Most calendar systems define the menstrual cycle as 28–29 days. But in reality:
• Many women have cycles stretching to 32–33 days, depending on hormonal balance, stress, age, and genetics.
• The final 3–4 days before menstruation are hormonally intense and emotionally charged:
o Progesterone drops
o Estrogen is low
o PMS, sleep issues, anger, tears, restlessness
→ These “day-zero” reactions are part of the system – not aftermath, but prelude.
The Voynich master understood this
“The female cycle is not 29 days – it is 33. The rest has simply never been seen.”
Interpretation: A Cycle With Prelude and Resonance
This image shows what no modern diagram does:
• A complete biological rhythm – with both preparation and conclusion
• A cycle that does not begin with bleeding, but with system activation
• A cycle that does not end with menstruation, but with gradual release and transformation
Conclusion
This is not a repetition of earlier images – it is a summary and expansion:
• 12 + 10 + 11 = 33 women
• Top section: hormonal activation
• Middle section: emotional and physical processing
• Bottom section: release, excretion, transition
“This is not a calendar. It is a complete circuit – physical, hormonal, emotional, and energetic.”
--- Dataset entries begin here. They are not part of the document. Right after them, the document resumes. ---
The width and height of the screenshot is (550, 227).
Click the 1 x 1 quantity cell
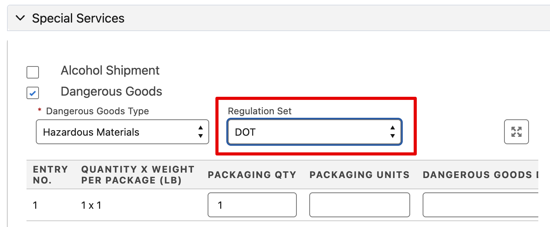[92, 205]
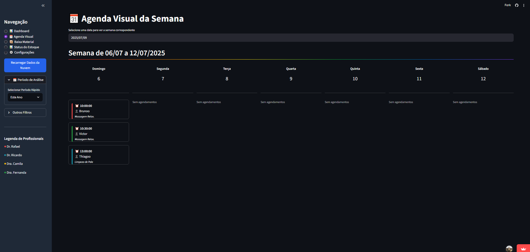Click the user avatar at bottom right
530x252 pixels.
tap(509, 248)
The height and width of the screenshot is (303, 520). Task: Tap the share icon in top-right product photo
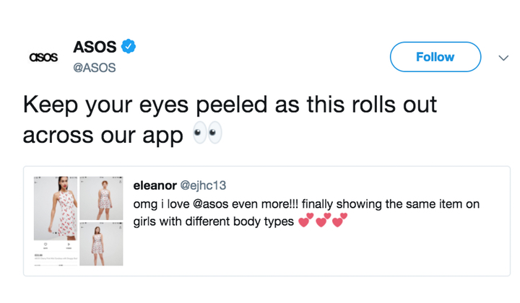click(x=119, y=183)
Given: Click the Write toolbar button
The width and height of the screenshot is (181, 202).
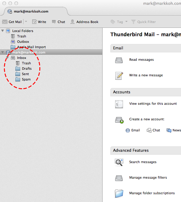Looking at the screenshot, I should tap(39, 22).
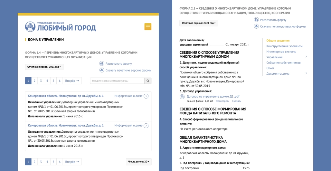The image size is (331, 171).
Task: Select Конструктивные элементы in the sidebar
Action: point(284,46)
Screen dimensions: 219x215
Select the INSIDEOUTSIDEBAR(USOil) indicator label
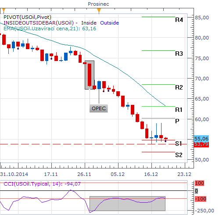[x=39, y=23]

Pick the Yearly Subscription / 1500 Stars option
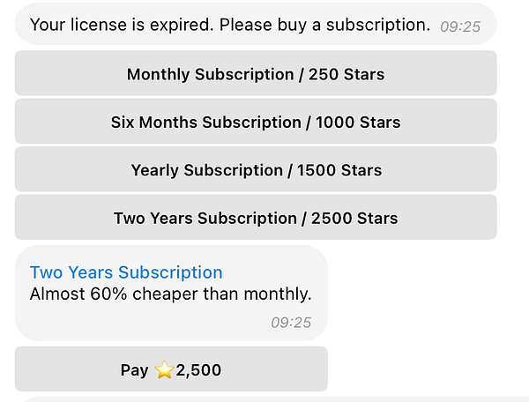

Once you understand Image 84r, you understand:
• That the female cycle exists before, during, and after
• That it does not move in a circle – but in a spiral
• And that everything is connected: the egg, the liquid, the movement, and time.
APPENDIX: The Hypothesis of a Lost Companion Manuscript
During the work with the Voynich manuscript’s visual sequence (folios 127–153), a new and critical insight has emerged:
This book is not the beginning. It is the culmination.
The Voynich manuscript presents a level of complexity, precision, and rhythmic composition that strongly suggests long-term, systematic, and multi-layered development.
Its visual structure – combined with the biological accuracy of the sequential imagery – makes it highly unlikely that this work was composed by a single person in a single creative process.
On the contrary, everything points to the manuscript having been produced over a long period – possibly 50 to 100 years – involving at least three different scribes.
This is supported by modern handwriting analysis, beginning with Prescott Currier’s foundational studies in 1976, and confirmed by more recent research that identifies several distinct scribal hands occurring in defined, sequential sections throughout the manuscript.
These scribal layers do not appear randomly, but in continuous blocks – a pattern that indicates a transfer of knowledge between individuals or generations.
This suggests that the work was coordinated over time, possibly within a closed circle or a secretive order working toward a shared symbolic and biological goal.
This continuity and depth point to one essential fact:
There must have been one or more companion manuscripts.
A working manuscript, a sketchbook, or an internal logbook containing:
• Drafts and preliminary designs for the visual figures,
• Transmitted knowledge about the female cycle and its symbolic encoding,
• And possibly notes, explanatory keys, or trial sequences that preceded the final rendering.
Such materials may have been used for internal training, symbolic calibration, or the testing of forms before the final transfer into the main manuscript.
And most importantly:
If such books exist, they may still be preserved – without anyone being aware of their contents.
The Voynich manuscript was discovered in 1912 by Wilfrid Voynich as part of a larger Jesuit collection at Villa Mondragone in Italy.
It is highly likely that other related manuscripts were sold off separately – without anyone recognizing their connection to the Voynich manuscript.
If a companion book was written in the same visual or symbolic system, there is a very real chance that it still exists today – miscatalogued, unidentified, or hidden in plain sight.
This hypothesis not only opens the door to future discoveries –
It may, in fact, redefine our understanding of the manuscript’s origin, development, and purpose.